Zone 1 Far-upward From the inferior margin of upper pedicle to 3 mm below of the inferior margin of upper pedicle
Zone 2 Near-upward From 3 mm below of the inferior margin of upper pedicle to the inferior margin of upper vertebral body
Zone 3 Near-downward From the superior margin of lower vertebral body to the center of lower pedicle
Zone 4 Far-downward From the center to the inferior margin of lower pedicle.

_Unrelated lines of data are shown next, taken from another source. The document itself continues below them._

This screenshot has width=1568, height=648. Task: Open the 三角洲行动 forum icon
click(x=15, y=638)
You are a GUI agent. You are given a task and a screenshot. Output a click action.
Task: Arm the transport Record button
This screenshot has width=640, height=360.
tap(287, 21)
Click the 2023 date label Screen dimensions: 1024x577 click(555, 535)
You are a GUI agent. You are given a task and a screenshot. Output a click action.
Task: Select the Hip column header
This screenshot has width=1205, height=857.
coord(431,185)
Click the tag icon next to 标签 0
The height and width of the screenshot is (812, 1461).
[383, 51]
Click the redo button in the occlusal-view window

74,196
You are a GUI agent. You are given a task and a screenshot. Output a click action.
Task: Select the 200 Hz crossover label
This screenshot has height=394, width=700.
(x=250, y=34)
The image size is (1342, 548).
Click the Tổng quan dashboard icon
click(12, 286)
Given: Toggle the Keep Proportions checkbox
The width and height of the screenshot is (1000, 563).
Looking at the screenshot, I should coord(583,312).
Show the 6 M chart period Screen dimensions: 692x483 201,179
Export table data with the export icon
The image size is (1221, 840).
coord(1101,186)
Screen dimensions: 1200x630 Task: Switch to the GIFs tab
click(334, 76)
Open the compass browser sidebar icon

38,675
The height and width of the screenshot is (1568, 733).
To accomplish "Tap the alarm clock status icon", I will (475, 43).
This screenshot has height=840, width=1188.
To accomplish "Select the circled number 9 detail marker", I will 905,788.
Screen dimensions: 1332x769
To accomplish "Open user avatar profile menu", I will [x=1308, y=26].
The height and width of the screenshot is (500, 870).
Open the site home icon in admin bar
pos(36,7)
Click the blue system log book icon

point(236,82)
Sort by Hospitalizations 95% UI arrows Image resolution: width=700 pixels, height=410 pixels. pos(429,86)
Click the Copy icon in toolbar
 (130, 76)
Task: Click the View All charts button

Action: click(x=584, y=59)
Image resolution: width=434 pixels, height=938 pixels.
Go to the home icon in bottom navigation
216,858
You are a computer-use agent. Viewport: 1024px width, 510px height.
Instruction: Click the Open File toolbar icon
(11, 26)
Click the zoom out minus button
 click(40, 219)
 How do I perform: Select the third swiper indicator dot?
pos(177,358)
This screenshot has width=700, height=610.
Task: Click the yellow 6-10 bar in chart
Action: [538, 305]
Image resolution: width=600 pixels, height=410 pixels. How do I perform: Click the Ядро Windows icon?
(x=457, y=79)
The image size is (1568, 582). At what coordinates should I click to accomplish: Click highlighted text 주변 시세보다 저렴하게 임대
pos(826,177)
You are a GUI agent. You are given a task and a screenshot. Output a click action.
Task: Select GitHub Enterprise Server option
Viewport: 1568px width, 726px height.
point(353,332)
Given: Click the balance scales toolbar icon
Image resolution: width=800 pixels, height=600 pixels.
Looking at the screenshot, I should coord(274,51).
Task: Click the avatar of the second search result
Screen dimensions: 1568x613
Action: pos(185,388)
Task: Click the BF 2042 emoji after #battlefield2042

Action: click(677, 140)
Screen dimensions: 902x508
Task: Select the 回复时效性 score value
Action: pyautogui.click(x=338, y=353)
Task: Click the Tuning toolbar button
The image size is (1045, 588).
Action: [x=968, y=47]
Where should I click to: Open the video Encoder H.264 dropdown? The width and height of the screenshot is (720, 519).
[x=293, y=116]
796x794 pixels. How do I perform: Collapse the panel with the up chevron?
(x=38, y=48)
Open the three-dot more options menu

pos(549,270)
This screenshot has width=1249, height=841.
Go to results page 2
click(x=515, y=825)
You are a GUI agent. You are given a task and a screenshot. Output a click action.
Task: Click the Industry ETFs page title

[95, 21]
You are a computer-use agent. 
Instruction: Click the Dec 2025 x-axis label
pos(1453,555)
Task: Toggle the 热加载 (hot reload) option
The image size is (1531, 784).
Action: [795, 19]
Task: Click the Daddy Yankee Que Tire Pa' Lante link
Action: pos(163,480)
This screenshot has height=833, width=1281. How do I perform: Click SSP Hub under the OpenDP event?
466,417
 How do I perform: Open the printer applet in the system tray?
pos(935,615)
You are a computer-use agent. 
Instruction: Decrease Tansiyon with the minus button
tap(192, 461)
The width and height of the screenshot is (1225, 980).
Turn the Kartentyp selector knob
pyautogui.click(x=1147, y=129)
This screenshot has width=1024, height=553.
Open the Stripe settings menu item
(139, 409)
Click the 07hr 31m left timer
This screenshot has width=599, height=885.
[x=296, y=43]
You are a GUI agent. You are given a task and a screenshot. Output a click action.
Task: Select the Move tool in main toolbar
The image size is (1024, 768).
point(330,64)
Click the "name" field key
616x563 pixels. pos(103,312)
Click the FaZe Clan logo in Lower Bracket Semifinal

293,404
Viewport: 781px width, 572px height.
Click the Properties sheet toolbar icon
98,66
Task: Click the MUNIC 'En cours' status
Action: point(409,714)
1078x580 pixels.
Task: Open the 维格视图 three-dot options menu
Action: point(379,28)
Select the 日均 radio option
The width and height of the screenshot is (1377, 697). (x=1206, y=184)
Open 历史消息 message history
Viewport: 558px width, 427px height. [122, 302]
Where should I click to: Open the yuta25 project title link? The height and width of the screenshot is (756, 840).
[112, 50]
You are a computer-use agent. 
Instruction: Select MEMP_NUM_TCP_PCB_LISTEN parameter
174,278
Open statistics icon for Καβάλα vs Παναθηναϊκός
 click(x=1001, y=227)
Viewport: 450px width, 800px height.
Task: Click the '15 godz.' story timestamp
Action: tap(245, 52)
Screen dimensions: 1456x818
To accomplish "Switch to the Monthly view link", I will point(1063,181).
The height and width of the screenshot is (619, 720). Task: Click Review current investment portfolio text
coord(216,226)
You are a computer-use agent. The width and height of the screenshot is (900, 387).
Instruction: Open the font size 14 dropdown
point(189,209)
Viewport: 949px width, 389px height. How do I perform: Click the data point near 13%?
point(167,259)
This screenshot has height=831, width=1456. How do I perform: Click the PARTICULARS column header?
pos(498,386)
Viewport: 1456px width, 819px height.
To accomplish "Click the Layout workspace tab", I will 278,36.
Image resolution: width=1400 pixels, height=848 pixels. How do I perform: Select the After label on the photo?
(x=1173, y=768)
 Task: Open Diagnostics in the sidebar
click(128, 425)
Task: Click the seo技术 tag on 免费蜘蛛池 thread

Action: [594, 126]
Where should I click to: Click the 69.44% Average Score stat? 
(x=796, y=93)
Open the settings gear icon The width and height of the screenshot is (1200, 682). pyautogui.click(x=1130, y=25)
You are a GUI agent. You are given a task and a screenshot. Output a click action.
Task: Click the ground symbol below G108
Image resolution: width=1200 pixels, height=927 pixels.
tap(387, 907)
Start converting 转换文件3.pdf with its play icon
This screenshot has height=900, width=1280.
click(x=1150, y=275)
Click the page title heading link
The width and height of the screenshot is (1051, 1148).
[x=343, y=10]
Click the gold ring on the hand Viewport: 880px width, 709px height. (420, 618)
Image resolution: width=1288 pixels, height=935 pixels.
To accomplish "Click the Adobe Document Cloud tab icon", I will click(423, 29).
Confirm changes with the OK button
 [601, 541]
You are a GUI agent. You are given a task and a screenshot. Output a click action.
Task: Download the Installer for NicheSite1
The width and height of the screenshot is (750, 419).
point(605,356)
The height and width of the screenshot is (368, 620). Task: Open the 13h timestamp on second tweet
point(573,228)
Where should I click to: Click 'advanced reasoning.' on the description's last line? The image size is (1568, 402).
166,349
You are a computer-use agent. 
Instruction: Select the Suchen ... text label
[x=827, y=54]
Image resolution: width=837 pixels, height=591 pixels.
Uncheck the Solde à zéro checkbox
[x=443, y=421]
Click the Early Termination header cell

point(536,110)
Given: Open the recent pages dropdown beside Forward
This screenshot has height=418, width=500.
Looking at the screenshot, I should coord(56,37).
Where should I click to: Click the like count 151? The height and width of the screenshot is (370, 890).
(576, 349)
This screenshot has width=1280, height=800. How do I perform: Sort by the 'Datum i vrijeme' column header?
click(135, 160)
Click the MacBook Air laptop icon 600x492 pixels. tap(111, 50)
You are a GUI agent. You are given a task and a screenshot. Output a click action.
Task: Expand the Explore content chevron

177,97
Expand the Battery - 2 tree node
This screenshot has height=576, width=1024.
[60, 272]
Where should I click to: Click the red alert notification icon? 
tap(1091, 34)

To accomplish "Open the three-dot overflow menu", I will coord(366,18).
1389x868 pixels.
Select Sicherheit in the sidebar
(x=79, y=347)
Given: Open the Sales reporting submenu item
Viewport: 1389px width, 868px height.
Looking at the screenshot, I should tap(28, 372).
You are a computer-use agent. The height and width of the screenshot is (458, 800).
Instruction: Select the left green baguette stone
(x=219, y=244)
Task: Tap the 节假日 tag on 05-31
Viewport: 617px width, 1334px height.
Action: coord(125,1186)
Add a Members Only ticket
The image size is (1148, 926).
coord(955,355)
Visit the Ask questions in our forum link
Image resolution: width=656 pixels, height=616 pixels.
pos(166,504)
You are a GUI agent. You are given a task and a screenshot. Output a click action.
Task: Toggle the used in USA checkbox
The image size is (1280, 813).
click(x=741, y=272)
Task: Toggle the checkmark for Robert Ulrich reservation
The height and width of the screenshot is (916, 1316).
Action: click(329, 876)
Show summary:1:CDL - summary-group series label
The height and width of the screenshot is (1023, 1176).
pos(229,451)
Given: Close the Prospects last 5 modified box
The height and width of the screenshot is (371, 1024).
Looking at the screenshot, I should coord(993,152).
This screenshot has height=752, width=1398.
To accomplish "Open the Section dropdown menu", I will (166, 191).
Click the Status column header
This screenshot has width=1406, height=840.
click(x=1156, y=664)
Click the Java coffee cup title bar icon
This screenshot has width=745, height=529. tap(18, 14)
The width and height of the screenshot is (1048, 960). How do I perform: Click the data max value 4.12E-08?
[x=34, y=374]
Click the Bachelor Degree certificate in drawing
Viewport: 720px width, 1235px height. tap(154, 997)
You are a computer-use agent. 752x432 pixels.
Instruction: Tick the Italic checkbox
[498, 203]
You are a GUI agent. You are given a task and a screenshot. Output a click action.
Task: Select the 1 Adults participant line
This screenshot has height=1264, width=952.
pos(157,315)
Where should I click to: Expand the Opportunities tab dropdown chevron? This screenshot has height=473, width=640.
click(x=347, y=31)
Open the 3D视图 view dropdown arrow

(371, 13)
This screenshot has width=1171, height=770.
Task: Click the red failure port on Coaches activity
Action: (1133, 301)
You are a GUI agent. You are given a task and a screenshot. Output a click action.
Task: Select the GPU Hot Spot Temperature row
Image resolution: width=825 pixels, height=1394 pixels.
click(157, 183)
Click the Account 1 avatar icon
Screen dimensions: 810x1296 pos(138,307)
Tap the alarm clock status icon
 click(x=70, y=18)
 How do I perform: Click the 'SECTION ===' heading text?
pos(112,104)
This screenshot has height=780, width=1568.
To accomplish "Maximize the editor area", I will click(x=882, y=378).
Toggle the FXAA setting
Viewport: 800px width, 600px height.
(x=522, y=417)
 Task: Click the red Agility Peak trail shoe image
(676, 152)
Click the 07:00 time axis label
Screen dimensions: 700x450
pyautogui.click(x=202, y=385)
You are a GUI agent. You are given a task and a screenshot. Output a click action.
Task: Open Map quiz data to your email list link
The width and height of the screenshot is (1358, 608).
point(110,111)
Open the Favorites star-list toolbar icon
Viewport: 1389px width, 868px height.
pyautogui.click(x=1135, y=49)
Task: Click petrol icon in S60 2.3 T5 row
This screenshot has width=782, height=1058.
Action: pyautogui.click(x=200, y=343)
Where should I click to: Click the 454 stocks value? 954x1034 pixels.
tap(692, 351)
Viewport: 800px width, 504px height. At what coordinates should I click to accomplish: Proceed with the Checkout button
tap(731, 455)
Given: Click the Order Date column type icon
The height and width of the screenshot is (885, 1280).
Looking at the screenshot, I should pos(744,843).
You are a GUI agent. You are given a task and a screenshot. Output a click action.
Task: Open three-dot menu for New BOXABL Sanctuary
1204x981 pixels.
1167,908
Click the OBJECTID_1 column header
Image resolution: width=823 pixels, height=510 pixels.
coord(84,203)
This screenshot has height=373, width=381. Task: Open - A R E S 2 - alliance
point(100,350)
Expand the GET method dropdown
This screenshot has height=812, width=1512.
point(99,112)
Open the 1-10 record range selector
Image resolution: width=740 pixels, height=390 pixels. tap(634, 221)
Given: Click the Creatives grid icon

Migrated discs are considered inaccessible by conventional Percutaneous Endoscopic Lumbar Discectomy (PELD) techniques because of rigid instrumentation, poor visualization, and the inability to reach and grasp herniated fragments. Occasionally, it is possible for conventional PELD to remove the whole migrated disc by grasping the tip of the disc fragment. However, this technique does not guarantee complete removal in high-grade disc migration. In caudally migrated discs, foraminal widening through removal of the superior part of facet is needed to expose the anterior epidural space 1). For cranially migrated discs, the working channel can directly access the target lesion in the epidural space without annulus penetration. Choi et al 2) described a procedure in which the cannula was initially positioned at the lower part of the disc and gradually shifted upward. Percutaneous endoscopic technique for migrated disc is technically demanding and can be affected by the surgeon's experience. Yeung and Tsou 3) suggested that 70° wide angle endoscope makes it possible to find hidden epidural migrated disc fragments. Choi et al 4) introduced the MRI-equipped operative suite-assisted PELD for concerns about surgical failure, especially highly migrated disc. They could confirm complete decompression in the operating room immediately after PELD.